_Dataset entries_.
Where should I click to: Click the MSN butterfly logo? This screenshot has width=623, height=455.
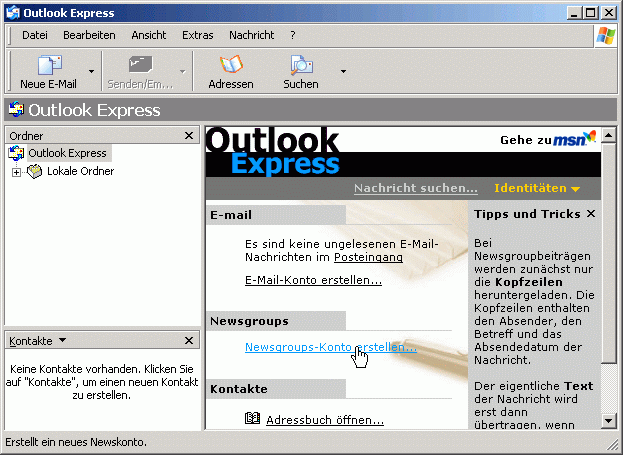[590, 136]
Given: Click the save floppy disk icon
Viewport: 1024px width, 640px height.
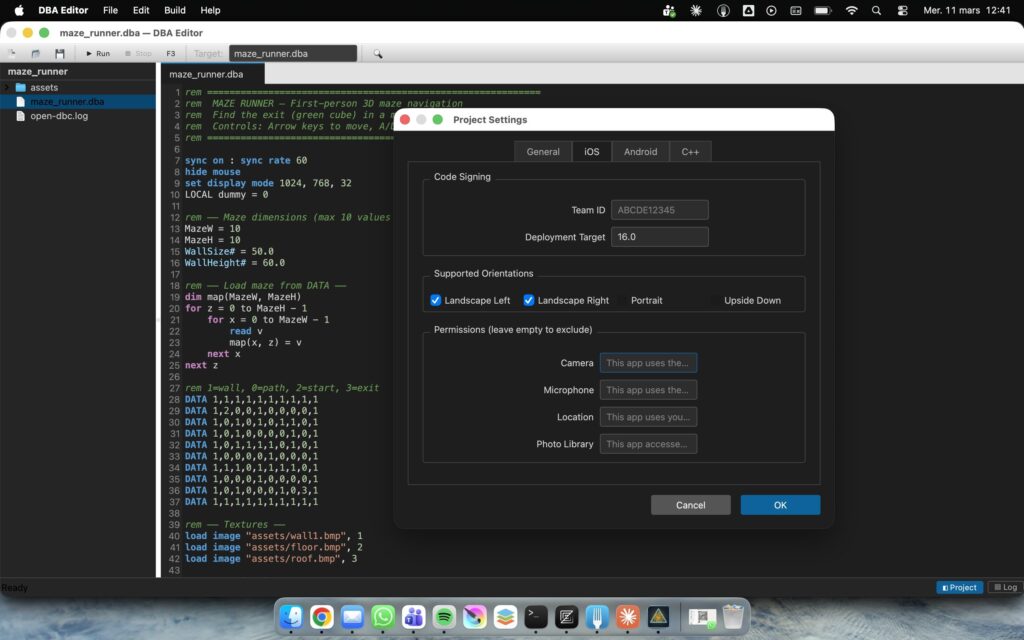Looking at the screenshot, I should coord(59,54).
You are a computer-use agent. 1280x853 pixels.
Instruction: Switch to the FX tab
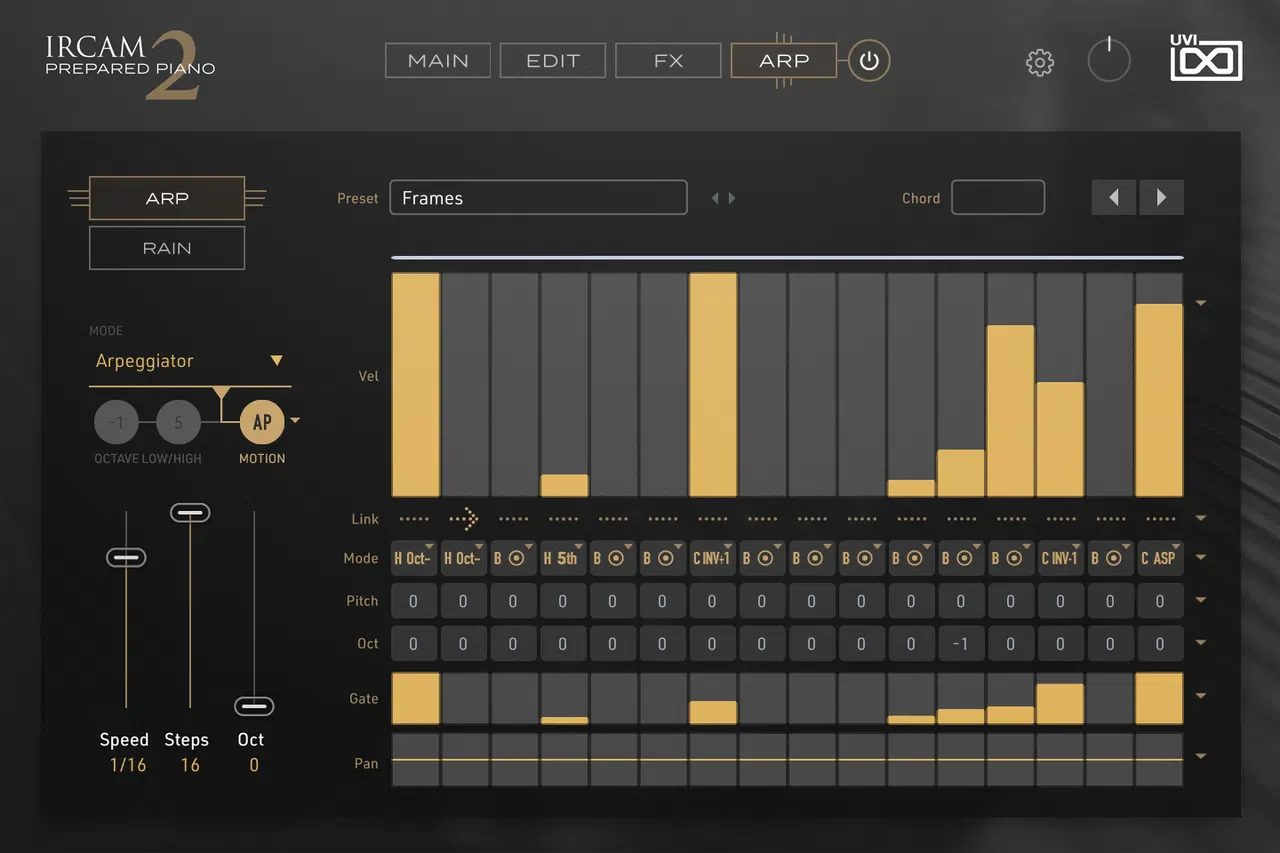click(668, 60)
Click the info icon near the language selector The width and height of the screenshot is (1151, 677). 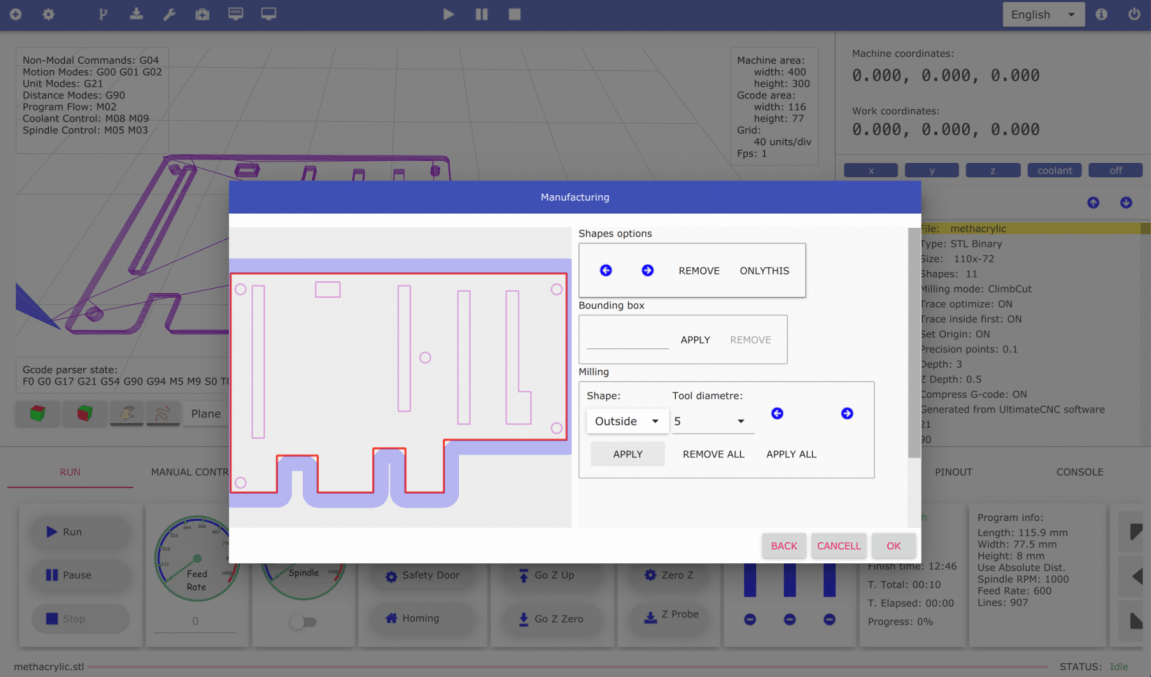click(1101, 14)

_Short problem_. Reproduce the rows verbatim, beginning with the line that contains "Given: Click the save floppy disk icon" and continuing through the line that contains "click(668, 60)", both included. Omit the pictures from your answer.

_Full solution_.
Given: Click the save floppy disk icon
Viewport: 1024px width, 640px height.
Looking at the screenshot, I should coord(59,54).
You are a computer-use agent. 1280x853 pixels.
Instruction: Switch to the FX tab
click(668, 60)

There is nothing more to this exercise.